■ **Records for processing**
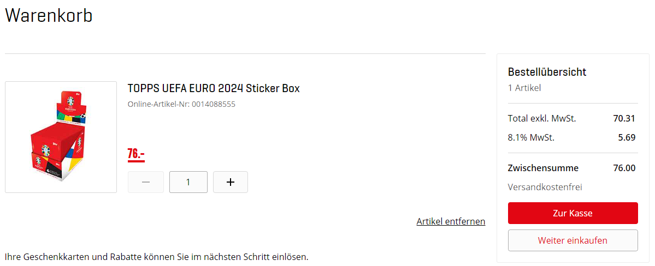Click the Total exkl. MwSt. label
The height and width of the screenshot is (266, 655).
tap(542, 118)
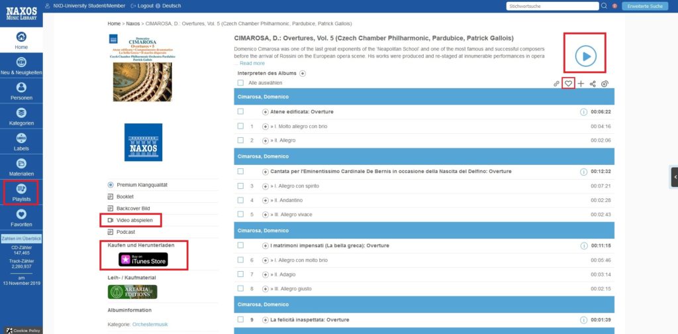This screenshot has height=334, width=678.
Task: Click the 'Read more' link
Action: coord(252,64)

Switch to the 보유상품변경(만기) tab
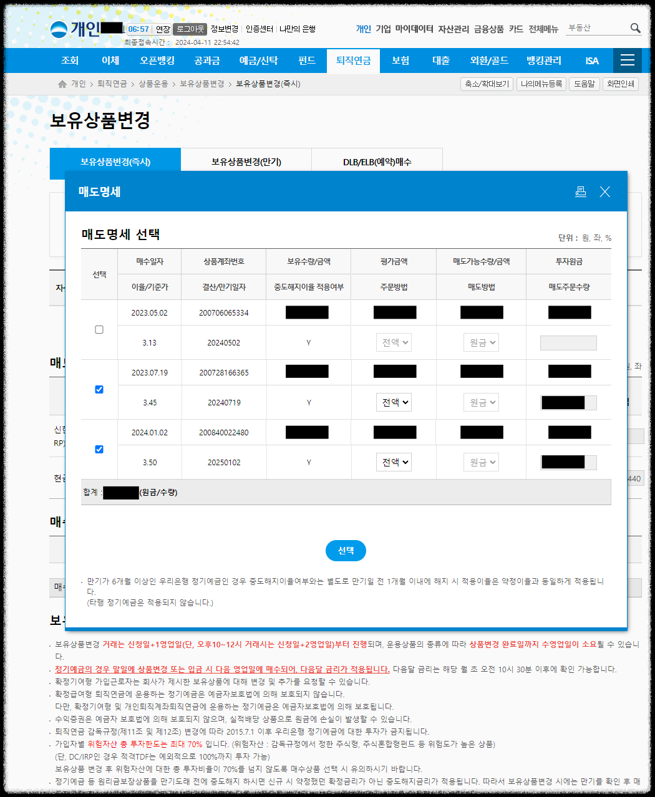(x=246, y=160)
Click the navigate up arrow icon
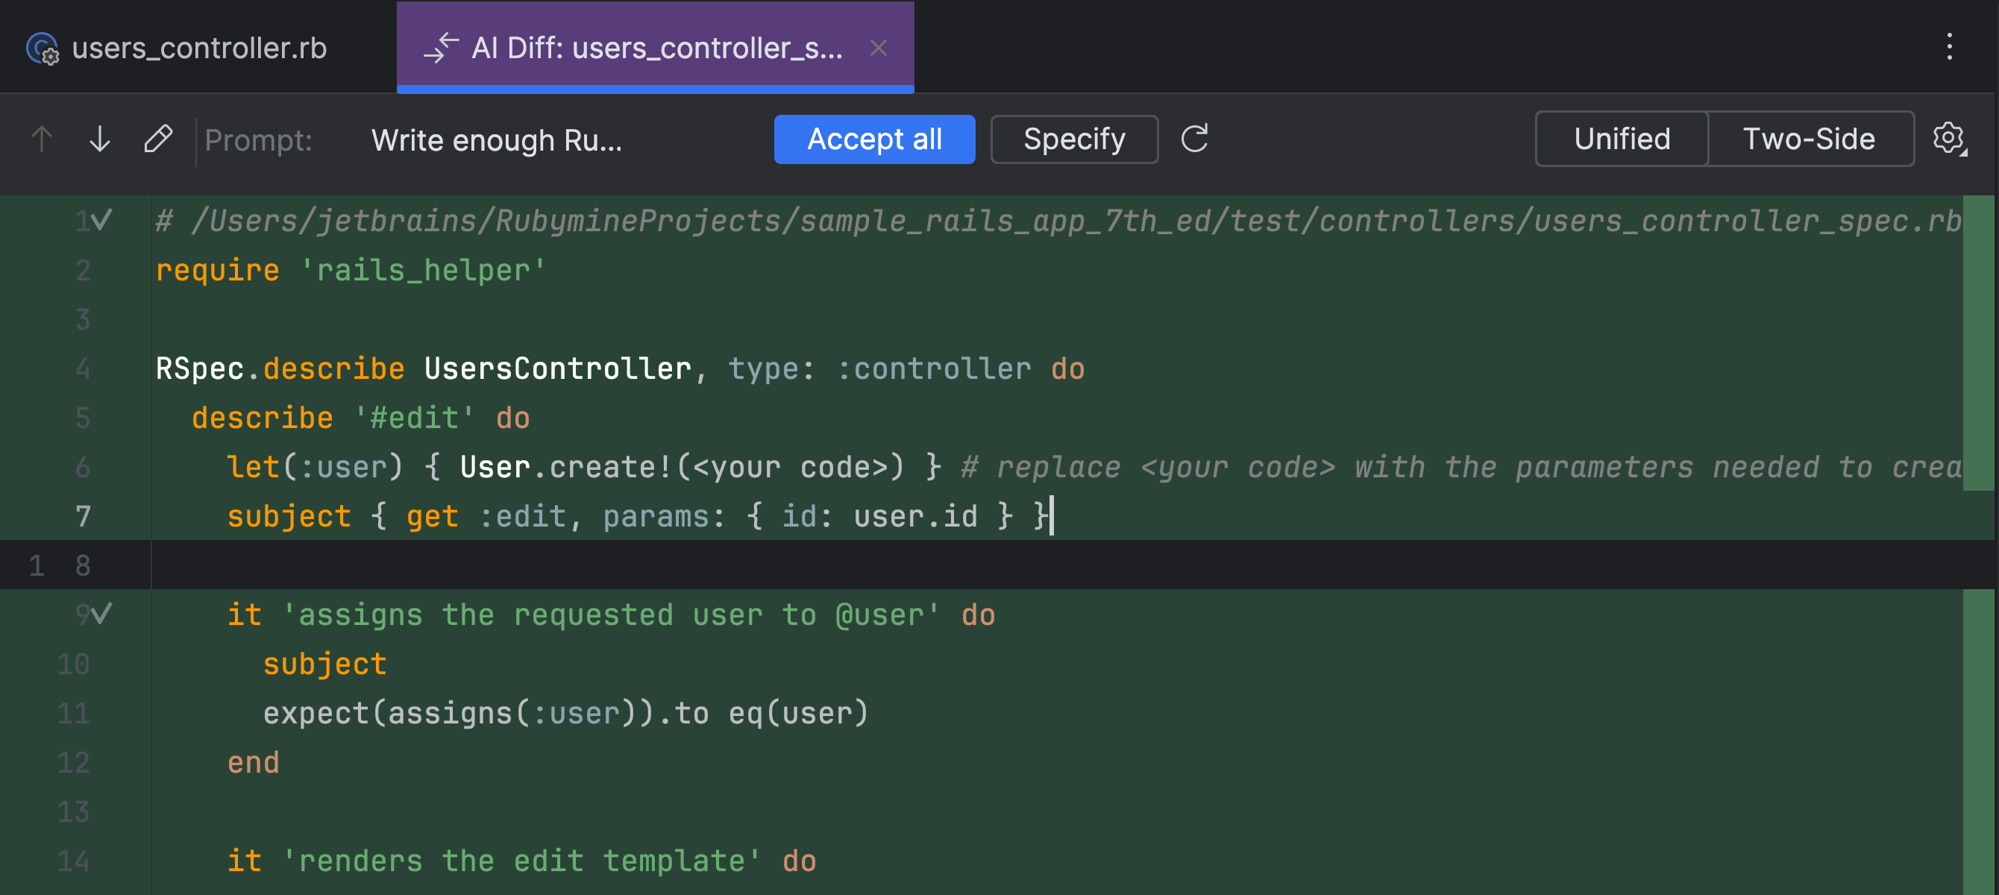Image resolution: width=1999 pixels, height=895 pixels. pos(47,138)
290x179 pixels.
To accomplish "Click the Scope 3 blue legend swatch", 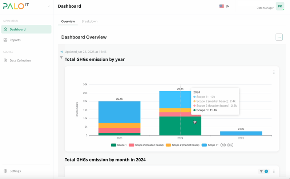I will 204,145.
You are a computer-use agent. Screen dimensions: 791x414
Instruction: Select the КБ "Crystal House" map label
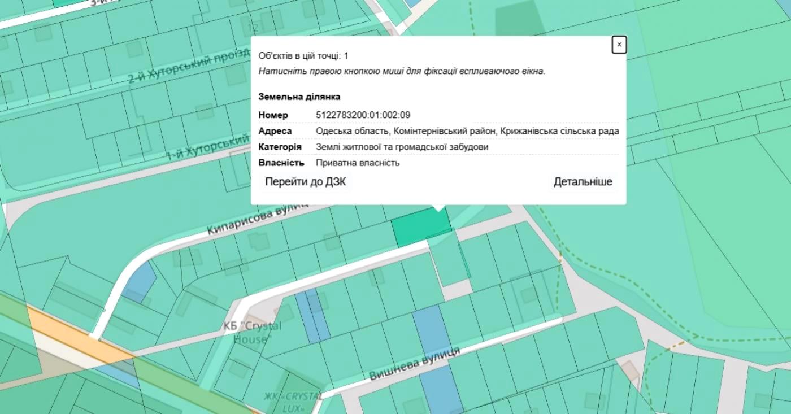click(252, 333)
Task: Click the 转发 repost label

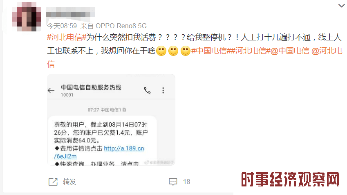Action: coord(69,182)
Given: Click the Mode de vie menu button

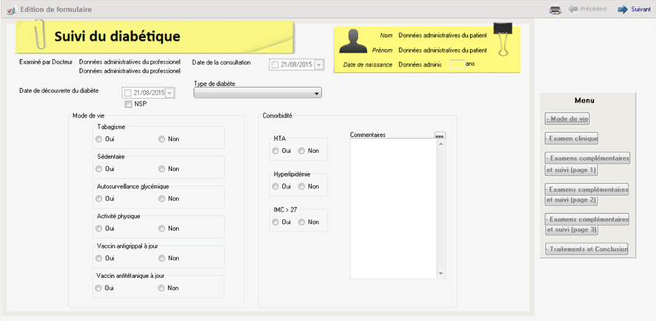Looking at the screenshot, I should click(x=566, y=118).
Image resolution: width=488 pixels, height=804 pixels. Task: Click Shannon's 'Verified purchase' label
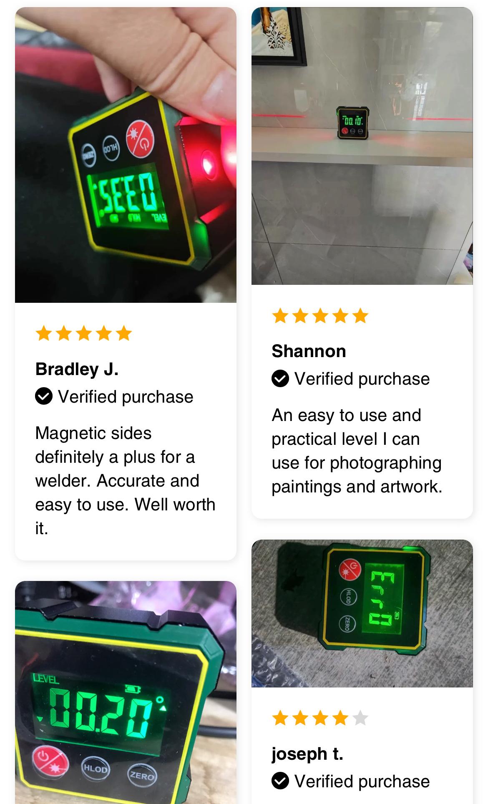[x=362, y=379]
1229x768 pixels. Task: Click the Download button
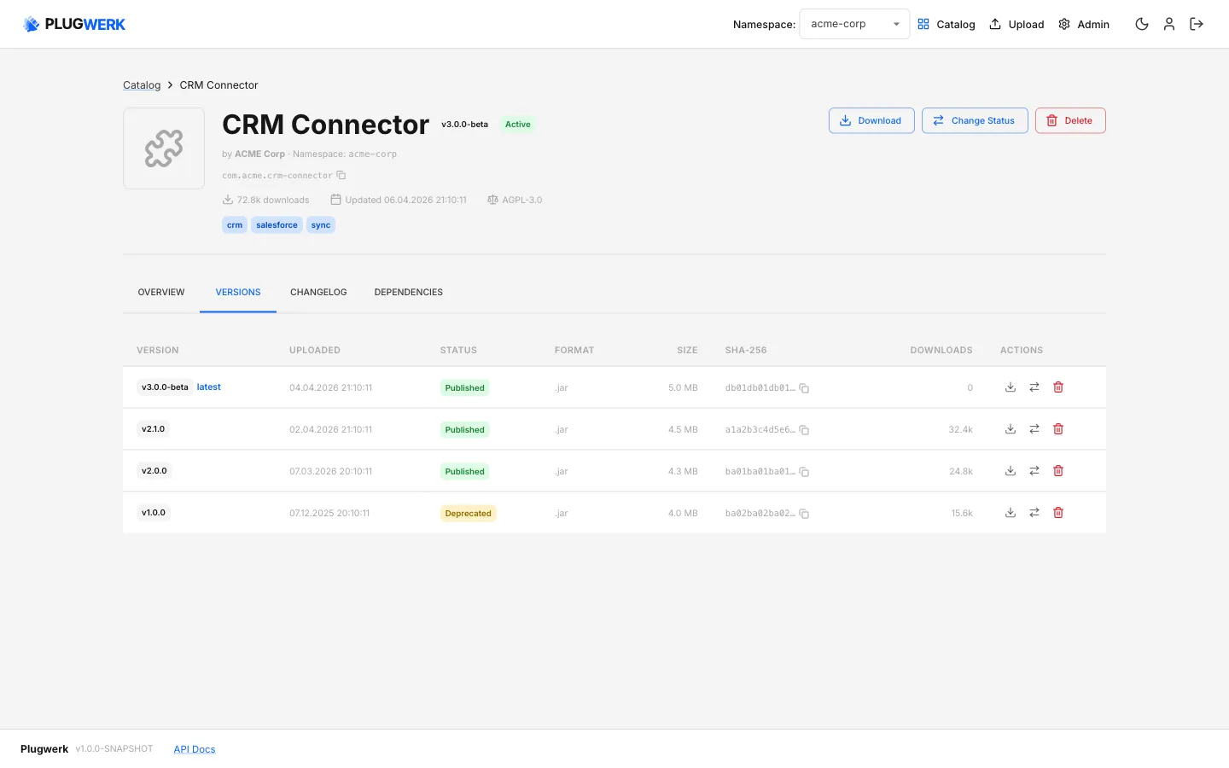871,120
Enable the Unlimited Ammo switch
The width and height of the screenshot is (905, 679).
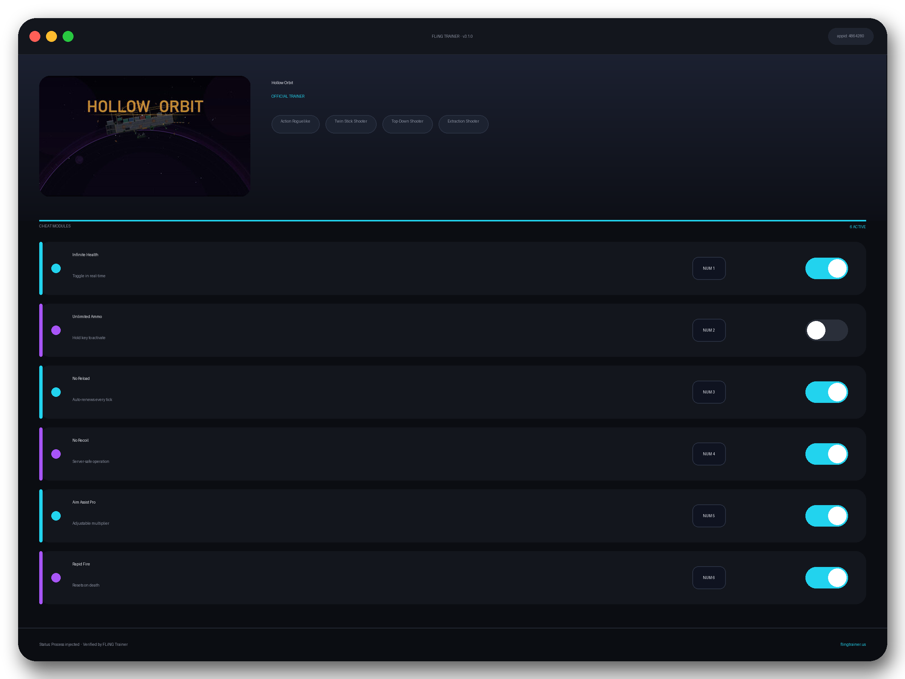point(826,330)
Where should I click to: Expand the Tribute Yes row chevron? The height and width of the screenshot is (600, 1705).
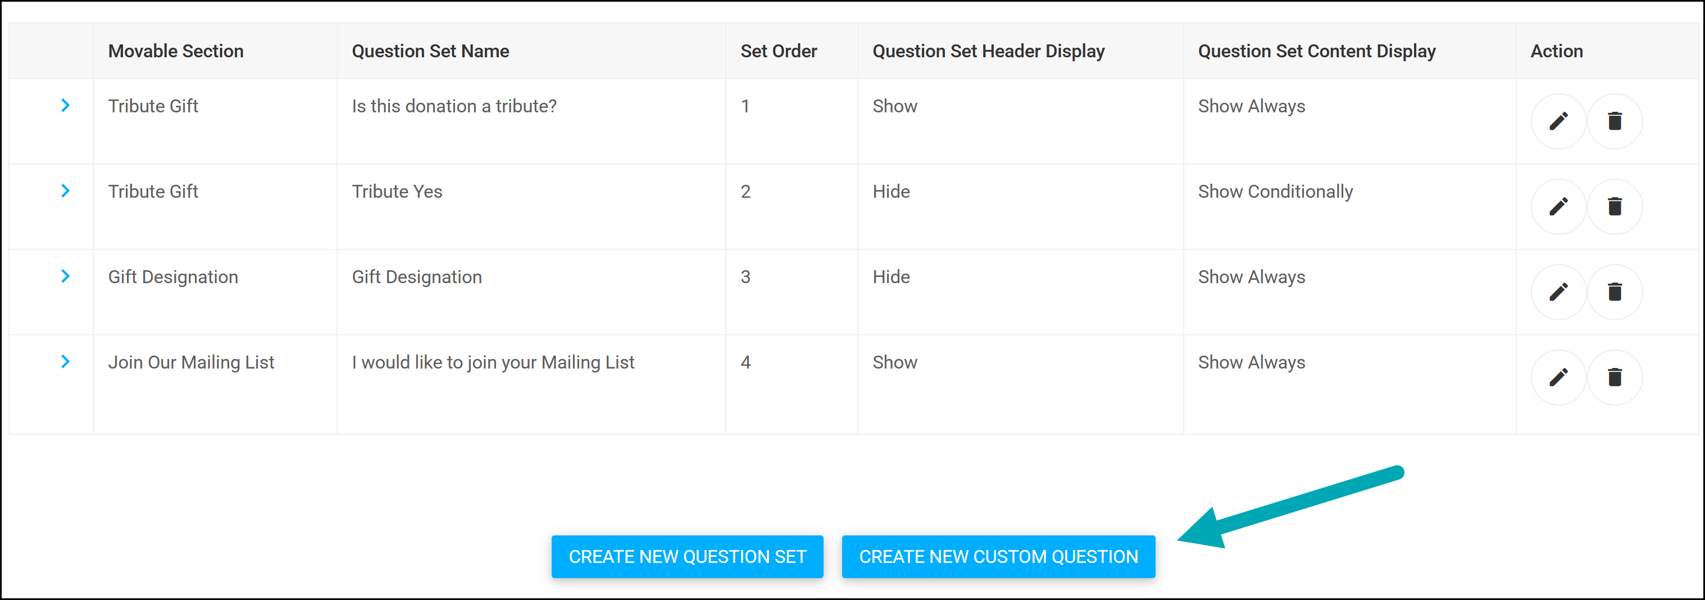tap(65, 191)

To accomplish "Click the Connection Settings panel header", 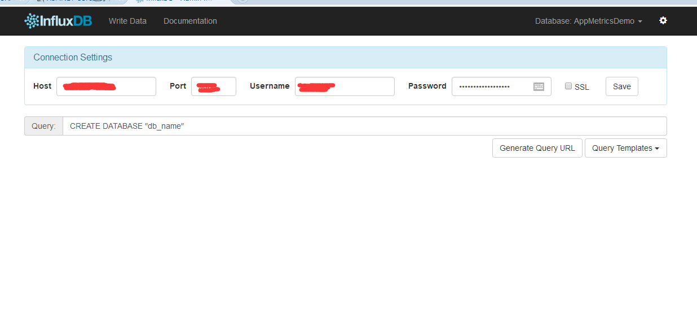I will (345, 58).
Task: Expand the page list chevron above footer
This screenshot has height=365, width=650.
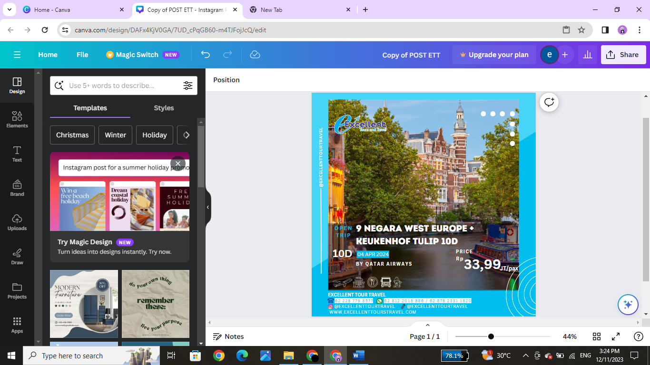Action: [x=427, y=325]
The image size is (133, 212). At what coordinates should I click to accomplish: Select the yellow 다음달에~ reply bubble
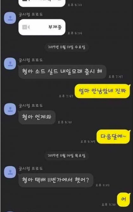tap(113, 136)
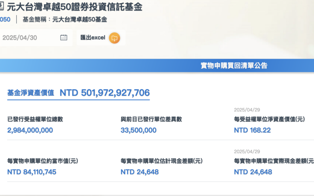Image resolution: width=314 pixels, height=196 pixels.
Task: Click the 33,500,000 unit difference value
Action: tap(138, 130)
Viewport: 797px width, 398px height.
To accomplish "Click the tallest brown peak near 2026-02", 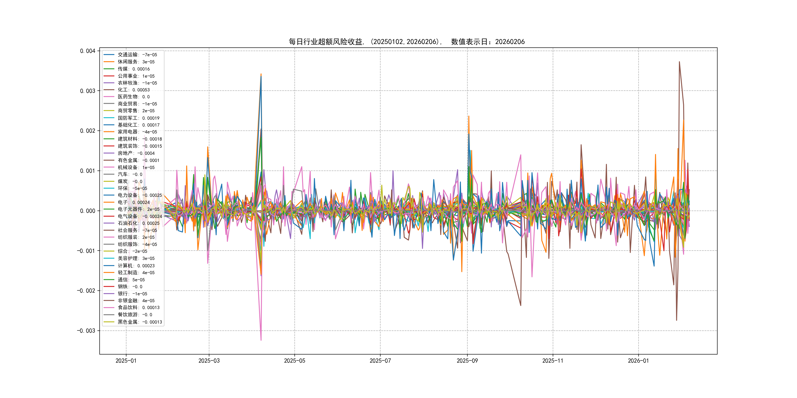I will [679, 62].
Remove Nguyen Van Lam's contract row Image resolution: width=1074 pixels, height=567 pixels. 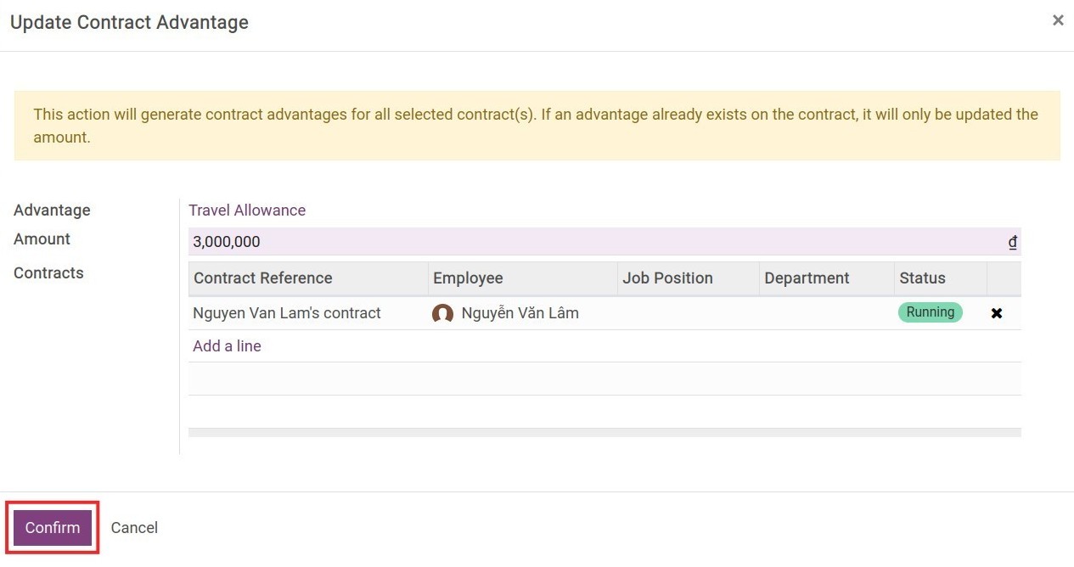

■ **Aim**
Extract the lines from the one containing "Task: Expand the" through the one containing "Action: [x=427, y=325]", reproducing them exactly and omitting the pictures.

■ **Answer in full**
Task: Expand the page list chevron above footer
This screenshot has height=365, width=650.
Action: [x=427, y=325]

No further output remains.